What really struck me was his section titled ‘Cliche and Irony’, where he essentially lays out the idea that cliche in photography is anything that has been done before. Then he spells it out very clearly in a sidebar titled “What makes a photographic cliche?”:
- An inherently attractive subject with a conventionally attractive viewpoint
- Established points on the tourist trail that fit the above. [My own example of both.]
- A strong stylistic technique that is … identifiable and over-used. Example: racking the zoom during the exposure for a radially blurred treatment. [My own cliche'd example.]
- Any subject or style that becomes so popular and so reproducible that it is taken up by many other photographers. A victim of its own success, in other words. [My example above.]
My ‘fork you’ picture is the first picture I ever took with Instagr.am, the incredibly popular photo app for the iPhone that I’ve been known to bash. Actually, I have no problem with the app–I dislike how the use of filters has become (though I don’t think I ever said this before now) cliche’d. In fact, you might even say that canned post-processing as a whole has become cliche’d by Freeman’s standards. Anyone who applies the ‘toy camera’ filter to a photo is guilty of cliche. Any consumer grade photo toy is, because of its popularity, cliche.
And that led me to feel a bit of sadness, or ennui, or angst or something like that.
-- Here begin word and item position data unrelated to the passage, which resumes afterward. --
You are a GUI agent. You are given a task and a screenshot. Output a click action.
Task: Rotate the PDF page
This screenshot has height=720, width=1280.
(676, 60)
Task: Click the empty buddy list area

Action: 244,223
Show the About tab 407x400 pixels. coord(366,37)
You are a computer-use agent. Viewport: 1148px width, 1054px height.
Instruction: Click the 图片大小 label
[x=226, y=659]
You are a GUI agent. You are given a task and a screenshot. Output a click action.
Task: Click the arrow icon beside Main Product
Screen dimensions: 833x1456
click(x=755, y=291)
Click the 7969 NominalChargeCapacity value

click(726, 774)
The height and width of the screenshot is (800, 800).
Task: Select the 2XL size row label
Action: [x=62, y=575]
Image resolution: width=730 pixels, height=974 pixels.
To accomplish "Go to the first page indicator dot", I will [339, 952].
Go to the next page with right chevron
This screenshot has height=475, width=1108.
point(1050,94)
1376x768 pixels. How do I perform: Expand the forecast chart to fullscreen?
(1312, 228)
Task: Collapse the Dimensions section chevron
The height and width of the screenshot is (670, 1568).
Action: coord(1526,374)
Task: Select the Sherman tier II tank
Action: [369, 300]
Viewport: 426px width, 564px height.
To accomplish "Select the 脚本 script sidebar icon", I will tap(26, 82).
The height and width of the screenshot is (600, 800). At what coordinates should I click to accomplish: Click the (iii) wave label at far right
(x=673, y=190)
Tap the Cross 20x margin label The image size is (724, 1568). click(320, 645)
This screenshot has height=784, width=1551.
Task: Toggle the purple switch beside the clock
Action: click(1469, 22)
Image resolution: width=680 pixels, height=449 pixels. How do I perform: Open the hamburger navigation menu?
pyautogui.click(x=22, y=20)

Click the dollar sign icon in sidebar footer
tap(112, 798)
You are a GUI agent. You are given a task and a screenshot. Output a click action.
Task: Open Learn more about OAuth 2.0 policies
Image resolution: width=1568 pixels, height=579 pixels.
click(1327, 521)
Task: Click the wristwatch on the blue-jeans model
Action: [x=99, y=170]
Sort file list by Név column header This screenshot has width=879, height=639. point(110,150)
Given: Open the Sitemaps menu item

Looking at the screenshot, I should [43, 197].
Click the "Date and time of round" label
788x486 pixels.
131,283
Would the four basic lighting patterns be cliche just because everyone has done them? If everything I do is based on some technique I’ve learned from someone else (especially on the internet) am I capable of getting out of the cliche? Oh look, there’s a band on stage. Cliche. Blurry feet to show movement? Been there. Menacing shot from below? Done that. Biker on a path by a river? I’m pretty sure a Flickr group has come and gone with that theme. We all stand on the shoulders of giants, be they Rembrandt or Hobby. Just because an individual imitates those greats or an uses a popular technique doesn’t mean their contribution to our discourse should be demeaned.
It suddenly occurred to me that the word “cliche” ends up representing a form of tribalism. For one group to all stand around sniggering at someone whispering “cliche” is really just a way for the group to say “We’re in, you’re out. Ha ha ha.” Its a way for that group to say to themselves “we know whats cool, and that technique used to be cool, sure, but now, no way. That was SO 8 months ago.”
As I’m continuing to learn about photography, and have learned quite a bit in the last 3 years, I’m starting to recognize people who are where I was a year or two ago. I was in an off-camera flash class recently and one of the participants hadn’t heard of David Hobby. I was shocked, but quickly realized it wasn’t so long ago that I took my first baby steps in off-camera flash. I feel like I’ve progressed a fair bit since then, but have I produced something that someone can’t call a cliche? Probably not. I try to do things in interesting or unique ways, but I’m always applying my own experiences to what I think is “interesting” or “unique”. I’m sure a million people have taken pictures of the tidal river from Conwy Castle. I tried to make it interesting to me and my family by framing the river with my wife and daughter. Is “tourist overlooking a pretty vista” a cliche? Sure, I suppose. But so what? Its my image and my family (or client or band or pet or whatever) and if you don’t like it, then you can stuff your cliche soaked sniggering finger up your butt.
This, of course, means I’ll have to stop my sniggering at Instagr.am and the over-worked and over-used filters that seem so popular. I may find them tiresome, but clearly not everyone does. I personally have taken a liking to the Camera+ app, and applied the cliched Ansel Adams filter to my Stalltography images.